MacKeeper: Legit? Part 2

Following on from my previous post in which I highlighted the interesting and fairly invasive methods that MacKeeper uses to advertise, I figure I’d touch upon it some more. The main reason that I thought I should come back to this was the fact that the ads MacKeeper is using are changing. Before, and especially with the invasive style ads, the main focus of the advertising was that “this is a recommended download to clean and ‘fix’ your Mac”. Really preying on the MacDefender malware going around these days, and at the end of the day making end users all the more cautious.

Mackeeper Ad
New style MacKeeper image ad. Note, no mention of their app's name.
Mackeeper ad 2
New style MacKeeper text ad. Again, no mention of their app's name.

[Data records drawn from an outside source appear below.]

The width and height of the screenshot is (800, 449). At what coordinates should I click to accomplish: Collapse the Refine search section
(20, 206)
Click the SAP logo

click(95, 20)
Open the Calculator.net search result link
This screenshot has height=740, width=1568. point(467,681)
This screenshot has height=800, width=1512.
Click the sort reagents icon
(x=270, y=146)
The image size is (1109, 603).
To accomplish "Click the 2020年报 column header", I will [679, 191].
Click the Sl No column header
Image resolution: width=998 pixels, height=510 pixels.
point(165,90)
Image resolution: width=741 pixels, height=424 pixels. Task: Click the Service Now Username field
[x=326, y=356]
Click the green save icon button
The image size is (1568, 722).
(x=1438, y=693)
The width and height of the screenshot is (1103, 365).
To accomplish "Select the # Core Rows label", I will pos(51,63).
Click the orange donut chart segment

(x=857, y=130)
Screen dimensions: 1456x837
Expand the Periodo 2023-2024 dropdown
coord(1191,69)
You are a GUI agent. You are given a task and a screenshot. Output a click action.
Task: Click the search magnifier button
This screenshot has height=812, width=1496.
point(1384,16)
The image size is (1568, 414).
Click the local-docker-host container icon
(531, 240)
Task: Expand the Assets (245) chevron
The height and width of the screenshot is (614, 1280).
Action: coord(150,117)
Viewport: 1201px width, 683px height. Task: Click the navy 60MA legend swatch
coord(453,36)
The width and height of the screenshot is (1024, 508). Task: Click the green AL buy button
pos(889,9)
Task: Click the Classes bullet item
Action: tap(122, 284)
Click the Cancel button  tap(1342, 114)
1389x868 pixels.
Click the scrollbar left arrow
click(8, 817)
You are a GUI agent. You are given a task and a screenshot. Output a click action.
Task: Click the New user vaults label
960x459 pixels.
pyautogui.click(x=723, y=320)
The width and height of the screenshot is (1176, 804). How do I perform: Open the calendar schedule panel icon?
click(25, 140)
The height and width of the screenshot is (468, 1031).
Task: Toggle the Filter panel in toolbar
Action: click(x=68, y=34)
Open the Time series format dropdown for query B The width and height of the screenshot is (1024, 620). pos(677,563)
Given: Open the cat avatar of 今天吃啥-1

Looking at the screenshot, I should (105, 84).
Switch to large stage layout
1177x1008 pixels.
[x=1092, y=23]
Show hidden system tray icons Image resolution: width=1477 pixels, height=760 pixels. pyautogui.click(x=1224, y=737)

But now they seem to have gone for a more “look at all this stuff that you get” approach with their advertising (see above), and most importantly, a lot of these new print and image ads that they’re running do not even mention their name. Maybe they believe that their product transcends brand names and that it seems superfluous to mention it, or perhaps they’ve cottoned on to the fact that they’re selling a huge scam and the less they mention their name in their ads, the more likely people are to click on them. Seems fishy. Bear in mind though that they still have the other ads running, especially the great one with the javascript popup, but they less frequently appear. Also, did I mention earlier that some of the ‘awards’ that they received are rather made up.

Now that as a company they’ve realised that people don’t like the sound of their app, maybe it’s for a good reason, and maybe you should stay away too. My advice: avoid, it has all the great makings of a scam, and exactly the same can be done for free – Onyx, TinkerTool etc.